A blog post by my second son, Ryan, that I thought should be shared with all. Not only am I rightfully proud of it but I agree wholeheartedly with everything that he has said here. It all bears thinking about.
This is a chapter I wrote for a book I'm trying to finish this spring, but it was so much fun to write I just had to share it.
I think that no one can ever be really complete as a human being without changing a dirty diaper at least once in his life. I know you can’t tell, because you can’t see my face as I write this, but I am not joking. I have my serious face on. Not only do I think that diaper changing is necessary, I would especially recommend a really messy one, you know, where the fecal matter is so plentiful you wonder how so much could possibly come out of one single tiny individual, where it is leaking out both legs and drifting up the back. I’m still not joking.
Why, you ask? Because I have discovered no better way to learn service. Caring for lepers or AIDs patients might surpass diapering, but they are either in short supply, or in need of specially trained care that most of us are not qualified to render. Dirty diapers are fairly common occurrences and almost everyone is qualified. There is just something about cleaning up another human being’s, even a very small one’s, poop (or vomit for the matter of that) that brings you closer to them. It creates a special bond. More importantly, it makes it harder to take yourself seriously. Of course it is still possible. Anyone can continue to think themselves a big deal, even while wondering how poop gets in socks, if they are just willing to put in the effort, but it’s a fragile effort. At any moment the truth might break through and the unending internal mantra of “I’m important, I’m important, I’m important,” might start to echo a little hollow. If the humor of the situation ceases to escape you, it’s only a matter of time before truth comes tiptoeing in with all the delicate grace of a herd of galloping elephants.
I write of that which I know, with the memory of many infant foster siblings rising before my eyes as I write. It is something which I discovered about myself a long time ago, that I can do nearly anything for anyone as long as it is hard enough. If it is hard enough and challenging enough I’ll do it just for the fun of it, never mind anyone else. All this demonstrates is a rather backwards set of priorities. It isn’t that that mantra I mentioned above is wrong. I’m not saying that I’m not important. I am important.
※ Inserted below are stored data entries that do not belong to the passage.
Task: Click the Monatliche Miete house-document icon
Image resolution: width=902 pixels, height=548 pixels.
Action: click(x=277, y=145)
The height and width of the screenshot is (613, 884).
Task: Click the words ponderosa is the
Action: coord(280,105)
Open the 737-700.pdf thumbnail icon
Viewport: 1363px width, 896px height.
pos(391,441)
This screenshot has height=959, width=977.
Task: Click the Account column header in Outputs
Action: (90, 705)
I am infinitely important, but that’s not really what I say when I tell myself that is it? When I have to remind myself that I am important, isn’t that a good indication that I am feeling unimportant? If I were really convinced that I mattered, would I have to say it to myself? And even though I do matter, why is that? Why is it that I have the infinite importance that I claim to have? I certainly didn’t earn it. All of my brains, muscles, and accomplishments can’t earn me infinite importance, only relative importance and precious little of that.
I have this importance, this worth, this value, because it was given to me. Someone else made me valuable. All of my qualities are gifts, I can lay claim to none of those. My use of those qualities, such as have been good uses, are all of grace. I can lay claim to none of those either. I can claim nothing in this whole world that could possibly make me important. I am important because someone has claimed me. God has claimed me as His own, and Jesus has paid that claim in . C. S. Lewis wrote in “The Silver Chair,” “Even the Lion wept: great Lion tears, each tear more precious than the Earth would be if it was a single solid diamond.” Jesus wept over me, He sweat over me, and He paid the last drop of His for me. If every drop of that is more valuable than the entire universe, how valuable does that make me?
This is importance that builds up. It doesn’t puff up, it builds up. Because it rests on someone else, I don’t have to sustain this importance through my own actions, which are not always the best. I don’t have to rely on my muscles which will grow old and weak, even if they don’t get damaged beyond repair first. I don’t have to rely on my brain, which misses things. I don’t have to rely on my looks (thank God for that!) I can rely on God to hold me and build me up, and in His strength I will have such strength that I will not have enough ways to burn it, so I will have strength to spare. I can be prodigal with it.
But that’s not really all that the “I’m important mantra” has to say, is it? It really says, “I’m more important.” It doesn’t matter what or whom I think I’m more important than, it is the “more” that is the problem. With that one word I start comparing myself, basing my importance on something other than my adoption as a son of God. That is competition, and competition with what? When a diaper needs to be changed, could I actually think that thought out loud? “I’m more important.” More important than whom? A baby? Am I actually competing with an infant? Am I so insecure as that that I can’t serve an infant?
Jesus washed feet; not cute little baby feet, mind you, ugly, hairy, dirty man-feet, in an era before pedicures and wart removers and showers were invented.
Can we do less? If we are so important, why do we make a big deal over such a small thing? After all, what could be smaller than a baby’s butt?